**Text**:
= = = =
There seems to be no way to tie the flaps on the back in an acceptable fashion and the bodice front was longer than the bodice lining no matter what I tried to do. So I just sewed the skirt to the level of the lining which made the bodice look funky and also makes the skirt look too high and uneven at the waist.

uneven bodice at the bottom

The fabric is a linen look (meaning it's got polyester in it) that I bought on sale at Joann.

Maybe if I used a horizontal stripe fabric rather than vertical I'd like the bodice more but the bodice also has pleats in places and those look so much better than the darts so maybe it's just the pattern?


this is my "what was I thinking" face

I hoped it would be better when all the pieces were together but the final result is still a disappointment. Apparently Simplicity thinks my boobs ought to be three inches higher because the bodice is so bunchy right there (as you can see me pulling on the fabric in the pic above). Lumpy boobs is not a good look for me.
= = = =
**Requirement A**: Switch "element" to "item" in the records from the line with "What do you see at coordinates (776, 285)" up to and including the line with "so click(x=226, y=634).", and write out those lines with nothing else changed.
The text and the records come from unrelated sources.
= = = =
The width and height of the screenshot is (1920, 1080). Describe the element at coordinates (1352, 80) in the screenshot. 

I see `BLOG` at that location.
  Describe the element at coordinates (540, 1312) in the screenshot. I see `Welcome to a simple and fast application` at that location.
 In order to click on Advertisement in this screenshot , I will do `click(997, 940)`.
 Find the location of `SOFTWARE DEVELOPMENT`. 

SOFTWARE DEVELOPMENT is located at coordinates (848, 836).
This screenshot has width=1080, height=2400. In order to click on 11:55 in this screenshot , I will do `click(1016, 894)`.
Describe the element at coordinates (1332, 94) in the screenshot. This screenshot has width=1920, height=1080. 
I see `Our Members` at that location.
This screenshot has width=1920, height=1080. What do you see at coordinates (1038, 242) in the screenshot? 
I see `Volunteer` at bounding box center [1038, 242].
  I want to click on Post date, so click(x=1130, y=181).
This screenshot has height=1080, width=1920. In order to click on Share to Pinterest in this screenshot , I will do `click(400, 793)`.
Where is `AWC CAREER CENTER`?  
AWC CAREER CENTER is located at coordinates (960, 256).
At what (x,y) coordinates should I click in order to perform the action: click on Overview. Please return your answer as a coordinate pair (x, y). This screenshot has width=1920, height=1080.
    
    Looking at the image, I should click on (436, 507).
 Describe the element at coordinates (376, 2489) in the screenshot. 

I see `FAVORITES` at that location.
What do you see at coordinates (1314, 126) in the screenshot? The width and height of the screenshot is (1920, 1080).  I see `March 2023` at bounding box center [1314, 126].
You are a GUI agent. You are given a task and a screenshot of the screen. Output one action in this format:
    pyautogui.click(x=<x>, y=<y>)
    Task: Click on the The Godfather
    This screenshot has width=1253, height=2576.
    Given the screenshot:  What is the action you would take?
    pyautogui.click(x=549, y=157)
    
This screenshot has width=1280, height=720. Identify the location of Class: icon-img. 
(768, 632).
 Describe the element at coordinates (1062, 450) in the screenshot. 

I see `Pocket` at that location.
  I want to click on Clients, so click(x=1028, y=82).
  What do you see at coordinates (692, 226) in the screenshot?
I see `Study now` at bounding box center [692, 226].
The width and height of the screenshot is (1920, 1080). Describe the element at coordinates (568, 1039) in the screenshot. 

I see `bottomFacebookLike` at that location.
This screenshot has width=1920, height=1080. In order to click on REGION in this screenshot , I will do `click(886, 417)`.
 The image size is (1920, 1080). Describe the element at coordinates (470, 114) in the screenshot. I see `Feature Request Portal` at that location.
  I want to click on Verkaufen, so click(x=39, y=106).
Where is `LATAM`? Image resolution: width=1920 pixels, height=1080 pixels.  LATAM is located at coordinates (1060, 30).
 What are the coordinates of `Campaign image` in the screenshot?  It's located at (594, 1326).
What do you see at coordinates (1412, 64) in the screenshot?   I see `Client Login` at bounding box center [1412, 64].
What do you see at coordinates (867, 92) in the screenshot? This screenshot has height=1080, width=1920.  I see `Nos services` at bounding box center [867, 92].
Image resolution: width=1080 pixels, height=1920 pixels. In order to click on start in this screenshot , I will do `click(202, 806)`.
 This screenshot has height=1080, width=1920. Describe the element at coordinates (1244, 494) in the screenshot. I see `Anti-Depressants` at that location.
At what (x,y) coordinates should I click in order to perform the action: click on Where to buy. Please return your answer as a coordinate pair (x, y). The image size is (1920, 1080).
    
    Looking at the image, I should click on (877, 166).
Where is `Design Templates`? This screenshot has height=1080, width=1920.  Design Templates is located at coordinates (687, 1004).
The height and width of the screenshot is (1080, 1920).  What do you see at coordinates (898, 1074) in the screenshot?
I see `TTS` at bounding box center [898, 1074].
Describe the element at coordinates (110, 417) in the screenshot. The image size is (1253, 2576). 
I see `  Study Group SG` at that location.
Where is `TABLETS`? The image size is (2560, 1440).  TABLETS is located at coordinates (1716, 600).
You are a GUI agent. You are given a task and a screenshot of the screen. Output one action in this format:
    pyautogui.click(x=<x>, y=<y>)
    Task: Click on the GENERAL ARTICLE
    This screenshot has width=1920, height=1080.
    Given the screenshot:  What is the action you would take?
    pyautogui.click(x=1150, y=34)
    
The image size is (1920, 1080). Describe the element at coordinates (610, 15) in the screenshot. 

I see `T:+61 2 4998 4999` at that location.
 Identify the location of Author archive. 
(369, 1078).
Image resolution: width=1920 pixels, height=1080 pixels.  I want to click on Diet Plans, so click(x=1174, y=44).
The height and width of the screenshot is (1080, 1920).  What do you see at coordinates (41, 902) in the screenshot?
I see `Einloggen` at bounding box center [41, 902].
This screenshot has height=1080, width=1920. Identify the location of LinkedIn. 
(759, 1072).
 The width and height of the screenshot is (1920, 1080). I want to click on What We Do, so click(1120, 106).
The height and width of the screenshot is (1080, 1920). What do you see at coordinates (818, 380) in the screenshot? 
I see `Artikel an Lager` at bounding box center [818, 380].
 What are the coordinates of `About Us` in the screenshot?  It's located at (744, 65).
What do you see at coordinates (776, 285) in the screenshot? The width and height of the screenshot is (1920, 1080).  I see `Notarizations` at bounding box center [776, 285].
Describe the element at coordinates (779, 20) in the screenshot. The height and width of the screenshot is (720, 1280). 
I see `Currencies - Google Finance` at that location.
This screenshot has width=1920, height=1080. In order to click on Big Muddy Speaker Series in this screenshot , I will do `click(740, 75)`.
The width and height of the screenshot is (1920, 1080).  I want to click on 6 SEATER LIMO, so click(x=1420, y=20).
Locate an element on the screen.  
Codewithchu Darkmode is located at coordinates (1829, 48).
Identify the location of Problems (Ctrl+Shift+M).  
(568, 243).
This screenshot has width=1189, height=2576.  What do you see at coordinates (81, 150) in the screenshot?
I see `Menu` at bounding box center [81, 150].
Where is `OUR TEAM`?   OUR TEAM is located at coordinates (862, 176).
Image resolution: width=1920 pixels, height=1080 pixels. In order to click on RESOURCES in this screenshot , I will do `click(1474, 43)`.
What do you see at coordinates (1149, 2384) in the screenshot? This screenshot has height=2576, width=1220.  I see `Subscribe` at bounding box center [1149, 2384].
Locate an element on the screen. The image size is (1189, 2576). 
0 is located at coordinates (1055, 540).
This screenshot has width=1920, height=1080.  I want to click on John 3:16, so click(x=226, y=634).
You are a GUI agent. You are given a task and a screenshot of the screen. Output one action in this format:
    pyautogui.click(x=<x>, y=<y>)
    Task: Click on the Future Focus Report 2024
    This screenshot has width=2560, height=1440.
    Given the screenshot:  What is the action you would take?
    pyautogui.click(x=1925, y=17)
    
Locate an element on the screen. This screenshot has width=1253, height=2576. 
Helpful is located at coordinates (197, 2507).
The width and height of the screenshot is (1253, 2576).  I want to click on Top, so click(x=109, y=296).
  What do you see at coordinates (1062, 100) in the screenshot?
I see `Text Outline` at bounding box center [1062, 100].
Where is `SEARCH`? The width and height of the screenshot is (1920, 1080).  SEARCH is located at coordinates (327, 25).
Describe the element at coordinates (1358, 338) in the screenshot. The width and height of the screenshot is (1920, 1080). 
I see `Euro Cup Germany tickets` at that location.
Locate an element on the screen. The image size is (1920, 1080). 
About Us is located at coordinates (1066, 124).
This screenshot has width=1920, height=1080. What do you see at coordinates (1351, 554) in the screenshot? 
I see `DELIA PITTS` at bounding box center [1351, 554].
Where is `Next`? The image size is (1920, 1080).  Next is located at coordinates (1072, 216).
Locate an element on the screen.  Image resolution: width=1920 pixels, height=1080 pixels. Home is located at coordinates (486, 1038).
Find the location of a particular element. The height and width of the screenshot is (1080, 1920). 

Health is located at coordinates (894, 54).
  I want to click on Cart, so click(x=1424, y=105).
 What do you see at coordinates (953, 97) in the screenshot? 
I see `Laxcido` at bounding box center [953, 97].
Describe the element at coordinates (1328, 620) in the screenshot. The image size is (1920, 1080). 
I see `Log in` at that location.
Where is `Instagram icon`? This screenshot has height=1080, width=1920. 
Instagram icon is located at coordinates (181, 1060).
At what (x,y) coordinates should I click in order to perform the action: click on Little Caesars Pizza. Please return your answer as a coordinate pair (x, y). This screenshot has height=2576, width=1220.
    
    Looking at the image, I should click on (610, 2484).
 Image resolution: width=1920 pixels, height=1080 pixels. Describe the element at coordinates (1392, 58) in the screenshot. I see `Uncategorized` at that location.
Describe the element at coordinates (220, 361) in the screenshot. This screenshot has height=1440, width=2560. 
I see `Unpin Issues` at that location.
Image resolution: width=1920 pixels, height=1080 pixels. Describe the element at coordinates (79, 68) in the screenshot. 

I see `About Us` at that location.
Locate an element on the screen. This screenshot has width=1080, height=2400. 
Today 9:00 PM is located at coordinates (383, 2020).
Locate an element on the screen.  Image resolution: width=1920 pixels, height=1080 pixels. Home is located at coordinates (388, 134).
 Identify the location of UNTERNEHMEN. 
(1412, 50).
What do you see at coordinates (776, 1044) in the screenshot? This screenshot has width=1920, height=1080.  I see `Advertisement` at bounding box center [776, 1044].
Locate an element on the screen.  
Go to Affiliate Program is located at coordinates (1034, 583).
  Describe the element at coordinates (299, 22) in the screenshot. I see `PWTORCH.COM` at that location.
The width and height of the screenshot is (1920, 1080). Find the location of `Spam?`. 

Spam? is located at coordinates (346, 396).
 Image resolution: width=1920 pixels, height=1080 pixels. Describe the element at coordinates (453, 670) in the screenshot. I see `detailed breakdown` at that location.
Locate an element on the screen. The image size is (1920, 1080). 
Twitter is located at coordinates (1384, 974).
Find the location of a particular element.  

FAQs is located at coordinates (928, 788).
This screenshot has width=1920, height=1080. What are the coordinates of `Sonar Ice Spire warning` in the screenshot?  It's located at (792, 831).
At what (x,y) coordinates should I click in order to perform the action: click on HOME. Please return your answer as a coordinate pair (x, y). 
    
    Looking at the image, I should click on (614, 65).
= = = =
**Requirement B**:
Answer these questions about the sewing post:
(i) Where was the fabric bought?
(ii) To the level of what was the skirt sewn?
(iii) By how many inches higher does Simplicity apparently expect the bust to sit?

**Full response A**:
What do you see at coordinates (776, 285) in the screenshot? The width and height of the screenshot is (1920, 1080).  I see `Notarizations` at bounding box center [776, 285].
Describe the item at coordinates (779, 20) in the screenshot. The height and width of the screenshot is (720, 1280). 
I see `Currencies - Google Finance` at that location.
This screenshot has width=1920, height=1080. In order to click on Big Muddy Speaker Series in this screenshot , I will do `click(740, 75)`.
The width and height of the screenshot is (1920, 1080).  I want to click on 6 SEATER LIMO, so click(x=1420, y=20).
Locate an item on the screen.  
Codewithchu Darkmode is located at coordinates (1829, 48).
Identify the location of Problems (Ctrl+Shift+M).  
(568, 243).
This screenshot has width=1189, height=2576.  What do you see at coordinates (81, 150) in the screenshot?
I see `Menu` at bounding box center [81, 150].
Where is `OUR TEAM`?   OUR TEAM is located at coordinates (862, 176).
Image resolution: width=1920 pixels, height=1080 pixels. In order to click on RESOURCES in this screenshot , I will do `click(1474, 43)`.
What do you see at coordinates (1149, 2384) in the screenshot? This screenshot has height=2576, width=1220.  I see `Subscribe` at bounding box center [1149, 2384].
Locate an item on the screen. The image size is (1189, 2576). 
0 is located at coordinates (1055, 540).
This screenshot has width=1920, height=1080.  I want to click on John 3:16, so click(x=226, y=634).

**Full response B**:
(i) On sale at Joann.
(ii) The level of the bodice lining.
(iii) Three inches.